Monday, December 14, 2015

Exclusive Interview with Ed Brisson & Lisandro Estherren: The Last Contract

 It is my pleasure to bring you this exclusive interview with Ed Brisson (CLUSTER, 24:UNDERGROUND) and Argentina based designer Lisandro Estherren on their upcoming collaboration THE LAST CONTACT available Jan 13th! Today is the final day for pre-ordering the first issues of this highly anticipated crime series from Boom Studios!

TFQ: Where did the inspiration for this story come from? How did you begin to develop The Last Contract?


ED BRISSON: THE LAST CONTRACT was a weird one for me. Normally, I'll carry story ideas around for months, maybe years, let them gestate and develop. However, THE LAST CONTRACT wasn't like that at all. I was pitching a bunch of ideas to [BOOM! editor] Eric [Harburn] for a follow-up series to CLUSTER and nothing was really sticking. I think we'd burned through about 10 or 15 ideas that I had and none of them was really right—regardless of how long I'd been sitting on them.

Eric asked if I had anything else, and I didn't, but said that I'd always wanted to do a hitman story and Eric asked for more info—the thing was, I didn't have a idea. I just knew that I wanted to do a hitman story. So, I did was anyone else in my position would do: Fake it til you make it.
I sat down and literally made up the story in my email response. I was completely flying by the seat of my pants, spinning out an idea of an 80-year-old retired hitman who finds himself in the crosshairs of someone who wants revenge for something that happened over 20 years earlier. I didn't want this to be like a Liam Neeson-style retired hitman; I wanted to do something where it's a clearly geriatric, forgot-where-he-put-his-glasses-even-though-they're-on-his-face style of older, retired man. Once I nailed that part of it, it's like the flood gates opened and I had what I felt was a real interesting story on my hands.

TFQ: What kind of action can we expect to see in this story? Will it be a fast paced adventure or more focused on interpersonal relationships and introspective character development? 


BRISSON: There's going to be quite a lot of action and dark humour, but much of the story is going to focus on The Man coming face to face with the people who've been impacted by all the lives he snuffed out. Even 20-plus years after his retirement, the rippling effects of his actions are still prevalent, the wounds still raw.

TFQ: How did the two of you come together to collaborate on this book?
Variant by Vanessa R Del Ray


BRISSON: Eric and [assistant editor] Cameron [Chittock] had a bunch of artists that they've been wanting to work with and sent me their portfolios to look at. They probably wanted to strangle me during this process because I tend to be really picky about who I work with and kept passing on artists. I wanted to make sure that the art suited the story. So, while there were plenty of good artists presented, great artists even, none of them felt right.

Then they showed me Lisandro's portfolio.

instantly knew that he was the right artist for the job. Thankfully, he was available and seemed really into the story.

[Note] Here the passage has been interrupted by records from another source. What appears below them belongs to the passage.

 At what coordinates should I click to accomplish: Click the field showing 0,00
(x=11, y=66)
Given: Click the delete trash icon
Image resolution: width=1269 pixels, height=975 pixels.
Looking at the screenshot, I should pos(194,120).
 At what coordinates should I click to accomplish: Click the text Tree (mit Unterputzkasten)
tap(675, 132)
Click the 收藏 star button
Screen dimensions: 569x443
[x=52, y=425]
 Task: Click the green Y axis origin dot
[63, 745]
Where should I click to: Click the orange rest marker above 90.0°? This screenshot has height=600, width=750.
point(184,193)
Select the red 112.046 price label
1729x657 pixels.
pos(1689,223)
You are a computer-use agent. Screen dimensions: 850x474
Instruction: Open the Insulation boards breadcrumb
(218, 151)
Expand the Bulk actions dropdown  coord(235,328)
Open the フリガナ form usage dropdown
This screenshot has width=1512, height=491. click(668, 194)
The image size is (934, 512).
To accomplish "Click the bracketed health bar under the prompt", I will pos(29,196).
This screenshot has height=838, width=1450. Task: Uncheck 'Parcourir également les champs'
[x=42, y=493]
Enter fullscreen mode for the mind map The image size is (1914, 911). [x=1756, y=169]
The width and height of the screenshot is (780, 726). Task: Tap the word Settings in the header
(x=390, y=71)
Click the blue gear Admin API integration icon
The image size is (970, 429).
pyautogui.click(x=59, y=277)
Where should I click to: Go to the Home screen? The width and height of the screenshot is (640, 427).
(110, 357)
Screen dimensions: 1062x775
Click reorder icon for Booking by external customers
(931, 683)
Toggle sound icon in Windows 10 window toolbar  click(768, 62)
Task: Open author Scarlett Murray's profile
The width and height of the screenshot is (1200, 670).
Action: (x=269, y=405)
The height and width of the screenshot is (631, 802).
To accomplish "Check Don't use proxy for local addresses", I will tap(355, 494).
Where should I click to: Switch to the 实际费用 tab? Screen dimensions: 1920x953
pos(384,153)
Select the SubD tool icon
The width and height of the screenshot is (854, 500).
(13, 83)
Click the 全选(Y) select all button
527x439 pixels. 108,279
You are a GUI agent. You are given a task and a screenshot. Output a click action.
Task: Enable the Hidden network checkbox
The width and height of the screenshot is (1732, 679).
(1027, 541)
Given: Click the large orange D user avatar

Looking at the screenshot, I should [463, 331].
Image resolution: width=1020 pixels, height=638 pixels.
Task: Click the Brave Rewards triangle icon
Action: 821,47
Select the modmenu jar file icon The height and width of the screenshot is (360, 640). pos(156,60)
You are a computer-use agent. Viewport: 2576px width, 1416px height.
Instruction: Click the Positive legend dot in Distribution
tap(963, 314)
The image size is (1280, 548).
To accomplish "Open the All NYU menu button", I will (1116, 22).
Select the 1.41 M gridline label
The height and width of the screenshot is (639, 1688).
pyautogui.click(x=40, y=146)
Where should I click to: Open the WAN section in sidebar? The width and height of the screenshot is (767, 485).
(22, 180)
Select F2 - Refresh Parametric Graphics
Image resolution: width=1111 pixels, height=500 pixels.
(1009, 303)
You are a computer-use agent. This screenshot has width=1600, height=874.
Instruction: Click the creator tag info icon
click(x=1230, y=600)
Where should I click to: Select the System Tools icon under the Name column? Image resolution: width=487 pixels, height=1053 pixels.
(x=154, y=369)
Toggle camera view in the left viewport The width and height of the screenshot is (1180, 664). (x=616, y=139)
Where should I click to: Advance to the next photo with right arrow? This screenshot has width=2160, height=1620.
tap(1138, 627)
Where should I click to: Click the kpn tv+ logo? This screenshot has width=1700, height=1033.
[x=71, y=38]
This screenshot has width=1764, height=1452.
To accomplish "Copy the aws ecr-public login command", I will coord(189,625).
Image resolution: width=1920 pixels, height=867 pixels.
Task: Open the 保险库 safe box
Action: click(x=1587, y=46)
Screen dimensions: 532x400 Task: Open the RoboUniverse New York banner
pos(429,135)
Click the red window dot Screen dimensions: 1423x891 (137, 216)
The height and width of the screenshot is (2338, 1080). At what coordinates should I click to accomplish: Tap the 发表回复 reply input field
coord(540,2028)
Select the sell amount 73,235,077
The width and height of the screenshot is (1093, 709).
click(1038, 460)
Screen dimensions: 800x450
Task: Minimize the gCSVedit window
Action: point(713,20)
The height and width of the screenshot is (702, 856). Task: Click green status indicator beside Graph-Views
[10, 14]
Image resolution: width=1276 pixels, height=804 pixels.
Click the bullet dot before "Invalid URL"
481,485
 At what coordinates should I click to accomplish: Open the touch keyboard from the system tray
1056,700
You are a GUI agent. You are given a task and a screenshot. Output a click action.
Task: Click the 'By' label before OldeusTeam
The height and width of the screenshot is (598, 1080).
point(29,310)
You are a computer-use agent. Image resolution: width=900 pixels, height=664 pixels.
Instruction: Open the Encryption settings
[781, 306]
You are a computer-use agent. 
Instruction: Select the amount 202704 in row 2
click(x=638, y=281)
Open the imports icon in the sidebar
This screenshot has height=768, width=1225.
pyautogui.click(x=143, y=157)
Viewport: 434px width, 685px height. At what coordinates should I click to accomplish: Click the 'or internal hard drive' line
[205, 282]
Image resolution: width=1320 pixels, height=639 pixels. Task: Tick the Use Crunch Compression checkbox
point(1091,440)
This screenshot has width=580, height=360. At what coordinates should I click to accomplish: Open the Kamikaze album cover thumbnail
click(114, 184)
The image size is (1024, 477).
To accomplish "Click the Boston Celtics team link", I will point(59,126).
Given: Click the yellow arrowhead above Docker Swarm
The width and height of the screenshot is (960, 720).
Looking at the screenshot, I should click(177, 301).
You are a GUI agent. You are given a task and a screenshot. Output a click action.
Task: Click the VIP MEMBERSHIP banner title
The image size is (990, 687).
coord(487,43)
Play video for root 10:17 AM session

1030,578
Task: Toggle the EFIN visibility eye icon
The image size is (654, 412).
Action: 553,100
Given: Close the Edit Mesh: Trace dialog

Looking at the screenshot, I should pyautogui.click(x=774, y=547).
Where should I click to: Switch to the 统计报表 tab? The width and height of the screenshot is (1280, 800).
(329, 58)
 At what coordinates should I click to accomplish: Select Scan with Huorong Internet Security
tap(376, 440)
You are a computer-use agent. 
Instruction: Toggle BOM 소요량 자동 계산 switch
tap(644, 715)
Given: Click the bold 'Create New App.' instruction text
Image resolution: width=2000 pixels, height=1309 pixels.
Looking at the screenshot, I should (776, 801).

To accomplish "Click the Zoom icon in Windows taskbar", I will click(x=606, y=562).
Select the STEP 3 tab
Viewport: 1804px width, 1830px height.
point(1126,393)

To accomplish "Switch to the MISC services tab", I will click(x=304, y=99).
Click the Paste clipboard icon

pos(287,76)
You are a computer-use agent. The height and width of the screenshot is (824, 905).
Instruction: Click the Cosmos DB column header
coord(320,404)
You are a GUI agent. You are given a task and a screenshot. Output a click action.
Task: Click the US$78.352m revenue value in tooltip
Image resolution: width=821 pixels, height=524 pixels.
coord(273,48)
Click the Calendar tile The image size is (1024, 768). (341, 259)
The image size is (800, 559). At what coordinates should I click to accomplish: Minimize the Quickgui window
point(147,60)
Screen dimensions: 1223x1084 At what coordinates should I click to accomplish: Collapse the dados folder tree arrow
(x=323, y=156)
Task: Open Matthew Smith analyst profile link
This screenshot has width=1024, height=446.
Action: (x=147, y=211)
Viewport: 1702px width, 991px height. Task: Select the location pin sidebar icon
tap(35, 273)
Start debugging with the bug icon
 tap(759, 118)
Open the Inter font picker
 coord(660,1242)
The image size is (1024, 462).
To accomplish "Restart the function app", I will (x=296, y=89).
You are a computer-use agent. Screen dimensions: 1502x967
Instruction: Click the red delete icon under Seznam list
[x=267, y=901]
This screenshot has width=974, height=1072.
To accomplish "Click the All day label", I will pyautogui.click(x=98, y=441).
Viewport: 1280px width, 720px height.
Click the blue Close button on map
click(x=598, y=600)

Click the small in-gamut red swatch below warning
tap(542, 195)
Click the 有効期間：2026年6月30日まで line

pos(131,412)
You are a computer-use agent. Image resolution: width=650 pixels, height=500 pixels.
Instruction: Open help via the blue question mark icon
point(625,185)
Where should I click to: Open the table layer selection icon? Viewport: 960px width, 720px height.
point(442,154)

Once the pages started coming in...man...there's NO ONE else who could have drawn this book. People are going to be blown away by his work. Every time new pages come into my inbox, my jaw hits the ground. Just amazing.


TFQ: Lisandro, could you tell me a little bit about your artistic process? How did you develop the atmosphere for this series? Are there any references you used to develop the settings and character appearances?

LISANDRO ESTHERREN: Yes, there is a primary mood that we set from the start. We are making a gritty crime story, so we needed a strong, heavy, black-and-white look, but also trying to add the subtleness of the greytones that helps to modulate the light values.

About references, part of my job is to follow close to the script, to study some realistic settings, and dig out its nature to make the storytelling more interesting. The character development follows a similar process: close study of the references, sketch a lot, and push the features beyond to find the proper look. I think the readers will enjoy this creative run.